Format the lines from the start through the line containing "[x=208, y=217]" as a two-column CSV with the headers input and output. Give one row for each text and its answer, and put each in its own quoted field with line breaks turned into spaces.

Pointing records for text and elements
>>>>

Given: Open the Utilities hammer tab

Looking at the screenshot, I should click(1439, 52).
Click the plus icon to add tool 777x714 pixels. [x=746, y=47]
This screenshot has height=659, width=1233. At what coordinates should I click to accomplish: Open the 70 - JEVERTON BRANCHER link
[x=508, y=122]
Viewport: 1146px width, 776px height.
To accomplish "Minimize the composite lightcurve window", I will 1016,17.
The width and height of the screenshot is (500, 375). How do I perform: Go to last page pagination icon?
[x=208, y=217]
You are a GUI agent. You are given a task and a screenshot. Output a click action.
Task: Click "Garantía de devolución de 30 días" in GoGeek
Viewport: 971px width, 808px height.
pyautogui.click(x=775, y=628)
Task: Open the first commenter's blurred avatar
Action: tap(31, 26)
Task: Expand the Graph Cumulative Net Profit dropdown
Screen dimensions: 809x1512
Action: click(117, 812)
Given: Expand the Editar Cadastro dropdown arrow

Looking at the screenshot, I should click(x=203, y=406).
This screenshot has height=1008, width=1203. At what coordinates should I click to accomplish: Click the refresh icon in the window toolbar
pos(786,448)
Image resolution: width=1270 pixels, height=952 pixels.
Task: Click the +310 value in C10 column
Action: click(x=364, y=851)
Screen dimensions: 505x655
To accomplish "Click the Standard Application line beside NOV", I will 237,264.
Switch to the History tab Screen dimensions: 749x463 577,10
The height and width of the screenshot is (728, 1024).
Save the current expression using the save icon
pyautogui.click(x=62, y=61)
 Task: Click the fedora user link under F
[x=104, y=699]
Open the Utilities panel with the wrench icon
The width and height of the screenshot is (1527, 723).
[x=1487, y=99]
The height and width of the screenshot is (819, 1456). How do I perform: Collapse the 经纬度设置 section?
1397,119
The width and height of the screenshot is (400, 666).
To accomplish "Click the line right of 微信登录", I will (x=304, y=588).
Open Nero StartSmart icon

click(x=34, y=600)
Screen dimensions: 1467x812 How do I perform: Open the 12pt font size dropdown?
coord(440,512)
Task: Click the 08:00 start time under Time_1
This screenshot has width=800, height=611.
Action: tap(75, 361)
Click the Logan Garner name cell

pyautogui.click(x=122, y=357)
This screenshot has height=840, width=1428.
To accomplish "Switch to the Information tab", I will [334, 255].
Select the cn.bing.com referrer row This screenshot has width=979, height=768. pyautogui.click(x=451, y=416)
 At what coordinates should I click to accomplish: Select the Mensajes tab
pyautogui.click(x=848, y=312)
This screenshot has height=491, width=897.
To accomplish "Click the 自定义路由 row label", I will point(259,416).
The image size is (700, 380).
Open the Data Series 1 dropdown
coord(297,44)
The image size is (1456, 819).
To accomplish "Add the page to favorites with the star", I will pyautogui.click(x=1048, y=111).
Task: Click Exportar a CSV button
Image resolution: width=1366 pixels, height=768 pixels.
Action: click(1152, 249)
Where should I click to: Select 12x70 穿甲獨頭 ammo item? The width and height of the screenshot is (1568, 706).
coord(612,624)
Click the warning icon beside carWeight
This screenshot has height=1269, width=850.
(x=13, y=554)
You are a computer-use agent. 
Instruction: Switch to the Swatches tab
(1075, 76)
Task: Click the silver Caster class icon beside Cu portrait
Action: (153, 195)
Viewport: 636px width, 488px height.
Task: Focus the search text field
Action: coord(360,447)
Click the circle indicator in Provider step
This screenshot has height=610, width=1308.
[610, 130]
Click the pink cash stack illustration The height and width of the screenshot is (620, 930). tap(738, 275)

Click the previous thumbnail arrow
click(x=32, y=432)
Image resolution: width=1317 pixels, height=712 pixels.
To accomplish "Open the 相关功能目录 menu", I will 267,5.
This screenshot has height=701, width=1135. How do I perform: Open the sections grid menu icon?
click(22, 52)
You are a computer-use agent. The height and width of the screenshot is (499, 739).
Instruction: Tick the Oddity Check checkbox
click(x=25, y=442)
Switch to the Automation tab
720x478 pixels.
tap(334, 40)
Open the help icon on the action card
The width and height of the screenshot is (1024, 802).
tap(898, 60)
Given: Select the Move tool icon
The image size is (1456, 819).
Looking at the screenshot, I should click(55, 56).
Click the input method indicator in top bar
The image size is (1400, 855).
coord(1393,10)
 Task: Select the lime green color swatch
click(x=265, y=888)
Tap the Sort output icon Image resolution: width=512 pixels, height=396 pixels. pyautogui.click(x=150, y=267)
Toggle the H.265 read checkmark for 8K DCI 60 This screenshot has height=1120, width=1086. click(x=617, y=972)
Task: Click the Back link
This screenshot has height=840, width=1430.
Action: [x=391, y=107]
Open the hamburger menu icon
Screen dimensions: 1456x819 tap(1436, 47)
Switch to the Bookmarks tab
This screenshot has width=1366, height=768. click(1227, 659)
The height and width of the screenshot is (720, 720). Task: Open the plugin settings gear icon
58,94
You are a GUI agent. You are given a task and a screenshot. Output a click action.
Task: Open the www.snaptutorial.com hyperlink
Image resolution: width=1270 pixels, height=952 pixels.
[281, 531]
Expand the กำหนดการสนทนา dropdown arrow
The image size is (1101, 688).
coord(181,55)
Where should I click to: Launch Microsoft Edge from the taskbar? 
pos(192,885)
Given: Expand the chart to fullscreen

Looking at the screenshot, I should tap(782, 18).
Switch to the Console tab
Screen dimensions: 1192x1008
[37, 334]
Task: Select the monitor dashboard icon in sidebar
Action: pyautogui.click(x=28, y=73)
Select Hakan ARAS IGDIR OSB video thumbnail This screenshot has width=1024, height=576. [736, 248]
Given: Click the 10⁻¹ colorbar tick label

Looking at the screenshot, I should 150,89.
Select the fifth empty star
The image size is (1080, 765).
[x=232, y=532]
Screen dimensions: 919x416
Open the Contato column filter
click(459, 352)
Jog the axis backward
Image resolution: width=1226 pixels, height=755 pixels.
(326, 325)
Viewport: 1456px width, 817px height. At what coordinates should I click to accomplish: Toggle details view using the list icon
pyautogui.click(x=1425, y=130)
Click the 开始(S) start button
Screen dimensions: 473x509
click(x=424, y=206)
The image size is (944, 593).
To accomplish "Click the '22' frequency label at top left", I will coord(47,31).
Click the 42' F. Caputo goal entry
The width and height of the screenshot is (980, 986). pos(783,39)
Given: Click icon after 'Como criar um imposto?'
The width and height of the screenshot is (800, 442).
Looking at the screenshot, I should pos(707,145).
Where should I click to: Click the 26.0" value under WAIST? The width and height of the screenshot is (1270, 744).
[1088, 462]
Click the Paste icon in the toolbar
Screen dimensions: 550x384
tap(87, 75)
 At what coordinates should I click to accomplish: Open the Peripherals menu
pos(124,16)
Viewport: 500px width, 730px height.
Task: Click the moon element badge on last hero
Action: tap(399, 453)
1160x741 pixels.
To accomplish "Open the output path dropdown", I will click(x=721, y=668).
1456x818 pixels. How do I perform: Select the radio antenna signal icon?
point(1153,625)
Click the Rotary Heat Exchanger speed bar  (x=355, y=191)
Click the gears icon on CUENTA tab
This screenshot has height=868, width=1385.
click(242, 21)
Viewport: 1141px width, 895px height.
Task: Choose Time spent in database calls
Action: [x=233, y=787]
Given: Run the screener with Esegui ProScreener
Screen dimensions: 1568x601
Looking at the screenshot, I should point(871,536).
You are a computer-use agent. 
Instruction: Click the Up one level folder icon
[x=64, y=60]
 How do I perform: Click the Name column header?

<<<<

> Answer to this exercise
input,output
"Given: Open the Utilities hammer tab","Looking at the screenshot, I should click(1439, 52)."
"Click the plus icon to add tool 777x714 pixels.","[x=746, y=47]"
"This screenshot has height=659, width=1233. At what coordinates should I click to accomplish: Open the 70 - JEVERTON BRANCHER link","[x=508, y=122]"
"Viewport: 1146px width, 776px height. To accomplish ""Minimize the composite lightcurve window"",","I will 1016,17."
"The width and height of the screenshot is (500, 375). How do I perform: Go to last page pagination icon?","[x=208, y=217]"